Following its 2025 acquisition of LocalFactor, Viamedia expanded its programmatic advertising capabilities to support privacy-compliant audience targeting and omnichannel campaign execution.

==History==
Viamedia was founded in 2001 by Jeff Carter and Todd Donnelly. In January 2011, Viamedia announced that it had partnered with Lake Capital, a private equity firm headquartered in Chicago, Illinois. In December 2020, the company promoted former Chief Revenue Officer, David Solomon, to president and CEO.
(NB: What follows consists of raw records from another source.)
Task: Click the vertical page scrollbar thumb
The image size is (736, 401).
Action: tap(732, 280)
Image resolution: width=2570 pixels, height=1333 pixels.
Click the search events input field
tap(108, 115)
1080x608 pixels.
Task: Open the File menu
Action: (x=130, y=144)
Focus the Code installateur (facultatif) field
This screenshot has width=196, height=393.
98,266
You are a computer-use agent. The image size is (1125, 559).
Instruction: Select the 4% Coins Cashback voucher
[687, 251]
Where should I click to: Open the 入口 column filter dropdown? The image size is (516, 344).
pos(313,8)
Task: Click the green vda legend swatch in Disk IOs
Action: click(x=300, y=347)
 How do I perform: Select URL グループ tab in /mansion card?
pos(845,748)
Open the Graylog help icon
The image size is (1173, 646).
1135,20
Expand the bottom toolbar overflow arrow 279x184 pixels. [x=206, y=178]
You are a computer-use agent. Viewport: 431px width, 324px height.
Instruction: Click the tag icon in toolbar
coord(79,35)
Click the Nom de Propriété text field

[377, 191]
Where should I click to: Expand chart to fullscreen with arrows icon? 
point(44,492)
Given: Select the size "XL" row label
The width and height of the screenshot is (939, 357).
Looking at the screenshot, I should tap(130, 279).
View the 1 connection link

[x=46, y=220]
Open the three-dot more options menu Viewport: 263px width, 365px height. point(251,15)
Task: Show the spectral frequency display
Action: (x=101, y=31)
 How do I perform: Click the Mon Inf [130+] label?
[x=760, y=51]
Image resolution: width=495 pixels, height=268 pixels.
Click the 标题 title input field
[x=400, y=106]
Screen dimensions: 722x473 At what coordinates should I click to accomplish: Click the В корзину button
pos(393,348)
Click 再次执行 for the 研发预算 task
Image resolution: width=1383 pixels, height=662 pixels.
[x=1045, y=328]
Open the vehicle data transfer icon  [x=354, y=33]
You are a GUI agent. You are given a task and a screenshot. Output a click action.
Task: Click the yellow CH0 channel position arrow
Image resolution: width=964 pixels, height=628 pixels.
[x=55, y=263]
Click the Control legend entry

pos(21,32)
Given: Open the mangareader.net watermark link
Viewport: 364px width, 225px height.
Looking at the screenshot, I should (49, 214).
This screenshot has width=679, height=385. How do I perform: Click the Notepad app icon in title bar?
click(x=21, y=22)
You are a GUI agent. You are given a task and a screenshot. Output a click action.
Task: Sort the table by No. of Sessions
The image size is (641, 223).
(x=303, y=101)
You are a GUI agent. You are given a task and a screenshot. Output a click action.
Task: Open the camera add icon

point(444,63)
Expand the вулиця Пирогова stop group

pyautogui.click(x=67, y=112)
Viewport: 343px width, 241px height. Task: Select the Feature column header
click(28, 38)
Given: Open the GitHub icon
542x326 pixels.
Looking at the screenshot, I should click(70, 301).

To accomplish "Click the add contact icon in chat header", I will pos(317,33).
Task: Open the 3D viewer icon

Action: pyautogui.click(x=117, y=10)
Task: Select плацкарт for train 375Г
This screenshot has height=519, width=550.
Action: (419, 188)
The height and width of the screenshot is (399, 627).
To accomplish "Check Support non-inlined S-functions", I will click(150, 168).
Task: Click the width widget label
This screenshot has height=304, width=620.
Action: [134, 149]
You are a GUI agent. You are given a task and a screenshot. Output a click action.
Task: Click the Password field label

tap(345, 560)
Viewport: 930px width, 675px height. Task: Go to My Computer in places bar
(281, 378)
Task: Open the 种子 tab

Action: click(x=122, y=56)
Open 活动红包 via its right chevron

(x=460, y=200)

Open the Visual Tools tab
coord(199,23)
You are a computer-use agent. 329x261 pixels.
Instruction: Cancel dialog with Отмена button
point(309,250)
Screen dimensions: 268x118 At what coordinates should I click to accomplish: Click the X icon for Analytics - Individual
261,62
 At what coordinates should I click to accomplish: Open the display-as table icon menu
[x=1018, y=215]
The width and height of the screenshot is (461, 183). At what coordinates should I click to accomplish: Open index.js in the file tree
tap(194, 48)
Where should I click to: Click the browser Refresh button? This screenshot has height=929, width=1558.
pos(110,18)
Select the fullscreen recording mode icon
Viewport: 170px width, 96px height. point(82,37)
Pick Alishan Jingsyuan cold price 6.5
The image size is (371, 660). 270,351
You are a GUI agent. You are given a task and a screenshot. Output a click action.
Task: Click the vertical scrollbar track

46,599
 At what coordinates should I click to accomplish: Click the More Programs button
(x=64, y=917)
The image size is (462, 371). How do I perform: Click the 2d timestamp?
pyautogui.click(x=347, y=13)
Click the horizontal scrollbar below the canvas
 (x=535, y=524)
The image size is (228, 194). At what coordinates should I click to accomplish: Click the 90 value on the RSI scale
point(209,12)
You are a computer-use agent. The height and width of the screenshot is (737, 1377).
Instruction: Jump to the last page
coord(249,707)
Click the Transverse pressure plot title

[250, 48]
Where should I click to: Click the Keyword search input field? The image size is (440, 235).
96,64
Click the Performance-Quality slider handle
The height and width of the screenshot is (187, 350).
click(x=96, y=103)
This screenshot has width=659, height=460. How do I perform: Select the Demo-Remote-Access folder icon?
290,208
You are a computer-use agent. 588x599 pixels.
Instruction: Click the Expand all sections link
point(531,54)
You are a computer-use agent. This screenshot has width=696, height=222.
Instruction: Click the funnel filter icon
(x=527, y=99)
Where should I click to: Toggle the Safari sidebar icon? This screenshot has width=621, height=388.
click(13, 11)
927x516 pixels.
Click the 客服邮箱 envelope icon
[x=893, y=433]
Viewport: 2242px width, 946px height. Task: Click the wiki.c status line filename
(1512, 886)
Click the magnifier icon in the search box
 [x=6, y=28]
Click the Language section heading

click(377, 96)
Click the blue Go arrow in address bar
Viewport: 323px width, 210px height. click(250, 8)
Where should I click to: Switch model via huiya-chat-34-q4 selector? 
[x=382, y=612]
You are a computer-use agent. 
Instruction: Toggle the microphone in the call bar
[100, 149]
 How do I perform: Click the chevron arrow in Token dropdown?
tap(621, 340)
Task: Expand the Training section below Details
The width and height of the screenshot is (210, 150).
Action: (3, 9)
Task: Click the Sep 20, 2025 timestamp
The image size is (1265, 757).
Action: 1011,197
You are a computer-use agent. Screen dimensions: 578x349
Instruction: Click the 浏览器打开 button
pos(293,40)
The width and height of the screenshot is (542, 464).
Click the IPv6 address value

In March 2025, Viamedia acquired LocalFactor, a Connecticut-based digital advertising company founded in 2021. Following the acquisition, LocalFactor founder Evan Rutchik was appointed president and chief strategy officer, and the company reorganized its executive leadership team to integrate operations across linear television, streaming and digital advertising.

==Placemedia==
Placemedia is an automated system for planning and purchasing television advertisements.

The company currently represents more than 30 billion impressions monthly in nearly 100 million households across 210 DMAs.

In 2018, Altice USA purchased Placemedia from Viamedia.

Placemedia's platform connects agencies and advertisers with television advertising inventory from Placemedia's partners, multichannel video programming distributors (MVPDs) and cable TV networks. Using its application program interface (API), Placemedia's advertising platform has been integrated into demand side platform (DSP) partners’ preexisting systems.

==Services==
Viamedia provides advertising solutions for more than 6,000 local, regional and national advertisers, including inserting advertising onto cable networks such as ESPN, TNT, FOX News, Lifetime, HGTV, A&E, Hallmark Channel and others.

The company works with MVPDs, cable operators, and streaming services to provide advertisers with inventory across linear television, connected TV (CTV), and digital platforms.

In addition, the company has a relationship with National Cable Communications, the national TV advertising sales, marketing and technology company owned in partnership by Comcast, Charter Communications, and Cox Communications.